Risk Stratification of Neurological Adverse Events Following COVID-19 Vaccination Using Clinical Scales and Biomarkers

Javlon Salimjonov1, Nilufar Rashidova2, Khanifa Khalimova3

1PhD student, Tashkent State Medical University, Tashkent, Uzbekistan

2DSc, Associate Professor, Department of Neurology and Medical Psychology, Tashkent, Uzbekistan

3DSc, Professor, Department of Neurology and Medical Psychology, Tashkent, Uzbekistan

Correspondence to: Javlon Salimjonov, PhD student, Tashkent State Medical University, Tashkent, Uzbekistan.

Email:

Copyright © 2025 The Author(s). Published by Scientific & Academic Publishing.

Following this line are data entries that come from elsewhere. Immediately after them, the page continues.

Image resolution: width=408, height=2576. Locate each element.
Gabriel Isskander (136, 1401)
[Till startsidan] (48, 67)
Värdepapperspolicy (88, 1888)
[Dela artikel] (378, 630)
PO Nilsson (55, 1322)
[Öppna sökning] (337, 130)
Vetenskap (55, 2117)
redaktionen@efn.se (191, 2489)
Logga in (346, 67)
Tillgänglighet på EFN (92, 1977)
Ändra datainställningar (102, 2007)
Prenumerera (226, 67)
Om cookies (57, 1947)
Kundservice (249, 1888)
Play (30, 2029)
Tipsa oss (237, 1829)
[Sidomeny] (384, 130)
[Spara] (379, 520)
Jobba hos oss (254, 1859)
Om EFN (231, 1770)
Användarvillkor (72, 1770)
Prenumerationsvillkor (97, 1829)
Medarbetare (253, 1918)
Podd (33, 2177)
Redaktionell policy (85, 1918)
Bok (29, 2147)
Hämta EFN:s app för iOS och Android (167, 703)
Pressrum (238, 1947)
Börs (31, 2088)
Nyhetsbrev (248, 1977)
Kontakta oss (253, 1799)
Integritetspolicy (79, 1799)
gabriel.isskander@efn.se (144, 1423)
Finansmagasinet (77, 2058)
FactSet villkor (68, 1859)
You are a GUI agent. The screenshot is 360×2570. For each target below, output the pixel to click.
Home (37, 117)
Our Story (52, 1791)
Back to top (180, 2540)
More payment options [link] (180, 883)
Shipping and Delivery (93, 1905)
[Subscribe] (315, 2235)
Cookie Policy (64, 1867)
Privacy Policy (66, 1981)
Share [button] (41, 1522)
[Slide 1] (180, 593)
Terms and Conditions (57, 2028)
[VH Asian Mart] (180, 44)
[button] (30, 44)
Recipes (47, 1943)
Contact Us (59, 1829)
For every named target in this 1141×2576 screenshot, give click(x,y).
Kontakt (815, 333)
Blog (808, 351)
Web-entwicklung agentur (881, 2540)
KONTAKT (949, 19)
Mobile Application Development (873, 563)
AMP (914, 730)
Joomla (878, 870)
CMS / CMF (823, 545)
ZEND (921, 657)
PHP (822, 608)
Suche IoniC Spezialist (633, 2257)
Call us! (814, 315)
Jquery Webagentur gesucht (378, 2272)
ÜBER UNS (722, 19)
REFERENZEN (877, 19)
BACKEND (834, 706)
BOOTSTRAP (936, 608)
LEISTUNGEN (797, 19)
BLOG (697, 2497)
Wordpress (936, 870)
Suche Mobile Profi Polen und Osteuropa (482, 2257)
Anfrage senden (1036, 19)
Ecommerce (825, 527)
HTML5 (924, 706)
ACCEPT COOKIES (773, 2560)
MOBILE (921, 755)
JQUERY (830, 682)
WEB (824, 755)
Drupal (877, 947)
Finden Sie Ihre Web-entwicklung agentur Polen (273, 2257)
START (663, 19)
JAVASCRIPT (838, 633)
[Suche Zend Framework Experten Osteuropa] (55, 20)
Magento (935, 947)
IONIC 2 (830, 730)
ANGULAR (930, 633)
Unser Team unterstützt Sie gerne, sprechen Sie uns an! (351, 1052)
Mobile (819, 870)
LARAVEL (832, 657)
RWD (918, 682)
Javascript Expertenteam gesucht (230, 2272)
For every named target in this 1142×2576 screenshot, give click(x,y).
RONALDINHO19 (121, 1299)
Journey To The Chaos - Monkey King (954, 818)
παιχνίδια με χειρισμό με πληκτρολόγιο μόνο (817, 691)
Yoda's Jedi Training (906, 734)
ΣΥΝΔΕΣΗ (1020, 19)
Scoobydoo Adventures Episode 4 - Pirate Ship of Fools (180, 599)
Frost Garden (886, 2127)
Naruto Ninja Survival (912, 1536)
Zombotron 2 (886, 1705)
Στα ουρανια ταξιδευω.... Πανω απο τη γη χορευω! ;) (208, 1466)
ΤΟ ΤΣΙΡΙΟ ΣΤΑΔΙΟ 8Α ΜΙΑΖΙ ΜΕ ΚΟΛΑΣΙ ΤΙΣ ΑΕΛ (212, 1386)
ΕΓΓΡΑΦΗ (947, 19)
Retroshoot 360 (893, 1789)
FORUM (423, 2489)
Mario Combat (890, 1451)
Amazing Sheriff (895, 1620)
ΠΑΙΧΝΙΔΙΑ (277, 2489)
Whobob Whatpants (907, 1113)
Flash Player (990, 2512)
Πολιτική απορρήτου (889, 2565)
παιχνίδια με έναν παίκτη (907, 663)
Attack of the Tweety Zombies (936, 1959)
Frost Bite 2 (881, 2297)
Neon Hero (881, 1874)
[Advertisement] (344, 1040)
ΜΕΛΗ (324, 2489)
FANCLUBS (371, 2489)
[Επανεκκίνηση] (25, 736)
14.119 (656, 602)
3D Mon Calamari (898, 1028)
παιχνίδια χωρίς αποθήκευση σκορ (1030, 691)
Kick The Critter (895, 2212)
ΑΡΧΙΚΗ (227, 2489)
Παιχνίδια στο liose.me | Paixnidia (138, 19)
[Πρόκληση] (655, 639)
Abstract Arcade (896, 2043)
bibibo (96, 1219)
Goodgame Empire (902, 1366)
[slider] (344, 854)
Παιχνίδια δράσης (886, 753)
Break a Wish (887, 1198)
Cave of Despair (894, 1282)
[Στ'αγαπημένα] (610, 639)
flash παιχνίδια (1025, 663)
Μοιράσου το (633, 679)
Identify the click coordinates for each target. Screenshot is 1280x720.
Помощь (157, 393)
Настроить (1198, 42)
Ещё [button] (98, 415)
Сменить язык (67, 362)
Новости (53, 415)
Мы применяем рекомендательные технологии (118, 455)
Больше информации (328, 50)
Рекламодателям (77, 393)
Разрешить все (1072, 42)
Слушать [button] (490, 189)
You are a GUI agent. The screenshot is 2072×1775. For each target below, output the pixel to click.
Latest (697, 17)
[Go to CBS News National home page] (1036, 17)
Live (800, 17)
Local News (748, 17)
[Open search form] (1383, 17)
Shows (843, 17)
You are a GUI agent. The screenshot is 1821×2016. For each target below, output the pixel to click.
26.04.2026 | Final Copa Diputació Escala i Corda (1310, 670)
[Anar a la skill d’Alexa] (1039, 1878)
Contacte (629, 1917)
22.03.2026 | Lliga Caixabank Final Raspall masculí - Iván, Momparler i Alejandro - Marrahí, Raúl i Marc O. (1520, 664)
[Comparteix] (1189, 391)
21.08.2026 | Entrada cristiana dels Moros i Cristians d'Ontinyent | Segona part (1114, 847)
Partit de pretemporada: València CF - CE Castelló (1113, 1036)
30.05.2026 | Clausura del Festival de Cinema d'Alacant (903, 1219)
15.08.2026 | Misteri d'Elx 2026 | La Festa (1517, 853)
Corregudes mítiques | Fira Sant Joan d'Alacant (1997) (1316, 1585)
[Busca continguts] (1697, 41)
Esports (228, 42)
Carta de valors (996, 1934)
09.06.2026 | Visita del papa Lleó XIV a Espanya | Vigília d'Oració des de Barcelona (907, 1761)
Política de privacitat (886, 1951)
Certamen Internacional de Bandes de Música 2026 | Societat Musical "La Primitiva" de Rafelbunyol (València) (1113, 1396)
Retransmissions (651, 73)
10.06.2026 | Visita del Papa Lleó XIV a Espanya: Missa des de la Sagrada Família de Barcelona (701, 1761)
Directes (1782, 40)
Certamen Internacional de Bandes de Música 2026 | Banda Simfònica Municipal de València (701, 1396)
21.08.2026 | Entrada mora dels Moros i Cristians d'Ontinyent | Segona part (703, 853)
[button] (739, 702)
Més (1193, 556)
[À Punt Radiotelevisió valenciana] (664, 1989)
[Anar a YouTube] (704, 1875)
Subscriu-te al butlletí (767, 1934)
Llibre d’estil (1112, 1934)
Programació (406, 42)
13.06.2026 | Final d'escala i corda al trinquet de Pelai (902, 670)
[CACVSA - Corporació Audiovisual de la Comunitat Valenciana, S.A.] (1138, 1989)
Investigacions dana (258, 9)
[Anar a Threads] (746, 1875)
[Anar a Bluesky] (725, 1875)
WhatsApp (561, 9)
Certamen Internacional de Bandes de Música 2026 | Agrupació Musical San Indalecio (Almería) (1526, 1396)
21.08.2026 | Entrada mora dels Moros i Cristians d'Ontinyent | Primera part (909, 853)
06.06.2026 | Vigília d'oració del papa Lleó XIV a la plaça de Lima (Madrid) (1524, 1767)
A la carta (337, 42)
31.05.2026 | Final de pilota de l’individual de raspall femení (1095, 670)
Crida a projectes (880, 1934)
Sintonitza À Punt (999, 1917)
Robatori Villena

This work is licensed under the Creative Commons Attribution International License (CC BY).
http://creativecommons.org/licenses/by/4.0/

Abstract

Background: Mass vaccination against SARS-CoV-2 has significantly reduced COVID-19–related morbidity and mortality worldwide. Although neurological adverse events following immunization are rare, their timely identification and clinical assessment remain challenging due to the absence of validated risk stratification tools. Methods: This observational case–control study included 140 vaccinated individuals: 70 patients with post-vaccination neurological complications and 70 vaccinated controls without neurological manifestations. Clinical assessment was performed using WHODAS 2.0, Hospital Anxiety and Depression Scale (HADS), and COMPASS-31. Serum levels of interleukin-6 (IL-6) and syndecan-1 (SDC-1) were measured using enzyme-linked immunosorbent assay. Statistical analysis included group comparisons and correlation analysis. Results: Patients with post-vaccination neurological complications demonstrated significantly higher scores on WHODAS 2.0, HADS, and COMPASS-31 compared to controls (p < 0.05). Serum IL-6 and SDC-1 levels were also significantly elevated in the affected group and showed positive correlations with clinical severity indices. Based on combined clinical and laboratory findings, a biomarker-assisted risk stratification model was proposed to identify individuals at higher risk of clinically significant neurological adverse events. Conclusion: The integration of standardized clinical scales with neuroimmune and endothelial biomarkers provides a feasible approach for early risk stratification of neurological adverse events following COVID-19 vaccination. This strategy may enhance post-vaccination monitoring and support individualized clinical management without undermining the overall safety of vaccination programs.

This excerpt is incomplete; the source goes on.